Arc Forumnew | comments | leaders | submitlogin
2 points by tokipin 6100 days ago | link | parent

i don't know the technical terms, but probably one of the things that gives Lua its speed is that if you have multiple strings in the program that are the same, the VM assigns them the same pointer. string comparisons are therefore trivial and i imagine this mechanism would make table lookup very direct


5 points by absz 6100 days ago | link

That's what Arc's symbols are for. Generally speaking, you should be keying your tables with symbols for exactly that reason: every 'a is at the same place in memory, but every "a" is not (which allows mutable strings).

-----

3 points by kens1 6098 days ago | link

You had me worried, but I'm pretty sure there's absolutely no problem with using strings as the keys for tables.

The MzScheme documentation says: make-hash-table ... 'equal -- creates a hash table that compares keys using equal? instead of eq? (needed, for example, when using strings as keys).
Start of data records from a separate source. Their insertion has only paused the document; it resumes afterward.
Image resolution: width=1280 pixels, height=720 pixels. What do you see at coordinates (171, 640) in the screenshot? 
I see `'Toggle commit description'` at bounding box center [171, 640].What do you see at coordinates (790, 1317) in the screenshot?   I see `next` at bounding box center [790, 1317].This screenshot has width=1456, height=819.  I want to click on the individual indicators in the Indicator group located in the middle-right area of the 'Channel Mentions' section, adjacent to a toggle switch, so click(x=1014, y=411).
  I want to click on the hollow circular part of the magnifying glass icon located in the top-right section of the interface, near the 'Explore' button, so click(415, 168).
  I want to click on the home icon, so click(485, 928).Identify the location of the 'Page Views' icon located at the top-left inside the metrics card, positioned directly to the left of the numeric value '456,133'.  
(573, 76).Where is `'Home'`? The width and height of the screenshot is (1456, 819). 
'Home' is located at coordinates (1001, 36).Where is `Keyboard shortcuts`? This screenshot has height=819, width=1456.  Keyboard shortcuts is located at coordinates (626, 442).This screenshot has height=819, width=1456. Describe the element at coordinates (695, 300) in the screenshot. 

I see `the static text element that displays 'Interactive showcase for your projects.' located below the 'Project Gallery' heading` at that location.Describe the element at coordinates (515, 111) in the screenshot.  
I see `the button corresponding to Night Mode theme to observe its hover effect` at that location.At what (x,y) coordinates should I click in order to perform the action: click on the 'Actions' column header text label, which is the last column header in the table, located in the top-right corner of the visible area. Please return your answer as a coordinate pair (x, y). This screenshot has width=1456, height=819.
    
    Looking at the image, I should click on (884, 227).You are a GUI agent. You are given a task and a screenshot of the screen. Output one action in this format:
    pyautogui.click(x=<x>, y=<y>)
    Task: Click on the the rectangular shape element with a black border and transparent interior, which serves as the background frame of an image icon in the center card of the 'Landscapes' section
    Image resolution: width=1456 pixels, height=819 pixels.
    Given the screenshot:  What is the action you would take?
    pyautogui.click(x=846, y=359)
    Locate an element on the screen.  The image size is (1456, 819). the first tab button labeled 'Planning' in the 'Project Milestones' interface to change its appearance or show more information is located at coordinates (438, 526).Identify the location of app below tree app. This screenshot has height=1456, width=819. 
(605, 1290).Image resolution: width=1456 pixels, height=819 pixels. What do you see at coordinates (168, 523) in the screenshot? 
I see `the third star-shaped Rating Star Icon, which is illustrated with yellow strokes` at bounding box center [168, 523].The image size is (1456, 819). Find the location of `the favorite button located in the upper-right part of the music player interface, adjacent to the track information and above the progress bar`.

Checking ac.scm, sure enough:

  (xdef 'table (lambda () (make-hash-table 'equal))
Likewise, the "is" operation in Arc uses MzScheme's string=? . (That's a statement, not a question :-) So string comparison works, although in O(n) time.

Net net: strings are okay for comparison and table keys in Arc.

-----

2 points by absz 6098 days ago | link

I wasn't saying that they weren't usable, just that they were, in fact, slower; that's what you observed. Symbol comparison is O(1) time, whereas string comparison is O(n) time. That's all.

-----

3 points by are 6099 days ago | link

I would rather have immutable strings + unification of symbols and strings.

- Any string could have an associated value, like symbols today.

- "foo", 'foo and (quote foo) would be the same object (you would allow Lisp-style prepend-quoting of non-whitespace strings for convenience).

- foo, (unquote "foo") or (unquote 'foo) would then be used to evaluate, so even non-whitespace strings like "bar baz" could act as symbols (but with less convenience, of course, since you would have to use the unquote form to get them evaluated).

- Since such a unified string/symbol would also act as a perfectly good key/value pair, a simple list of such strings will in effect act as a string-keyed hashtable (since duplicate strings in the list would be the same immutable key), and can be used wherever you need symbol tables (e.g. for lexical environments). In fact, string-keyed hash tables would be a subtype of any-sort-of-key hashtables, and probably used much more.

-----

2 points by absz 6099 days ago | link

Right now, you can do (= |x y| 3) to get at oddly-named symbols, or

  arc> (eval `(= ,(coerce "x y" 'sym) 42))
  42
  arc> |x y|
  42
. And by (unquote "foo"), do you mean (eval "foo")? Or do you mean `,"foo"? The latter makes more sense here.

At any rate, I'm not convinced that this is actually a benefit. Strings and symbols are logically distinct things. Strings are used when you want to know what they say, symbols when you want to know what they are. Unifying them doesn't seem to add anything, and you lose mutability (which, though unfunctional, can be quite useful).

-----

3 points by are 6099 days ago | link

Good feedback.

> Strings and symbols are logically distinct things. Strings are used when you want to know what they say, symbols when you want to know what they are.

Fine. But this breaks down anyway when you force people to use (immutable) symbols instead of strings for efficient allocation. When using symbols as keys in hashtables, you do not "want to know what they are", you "want to know what they say".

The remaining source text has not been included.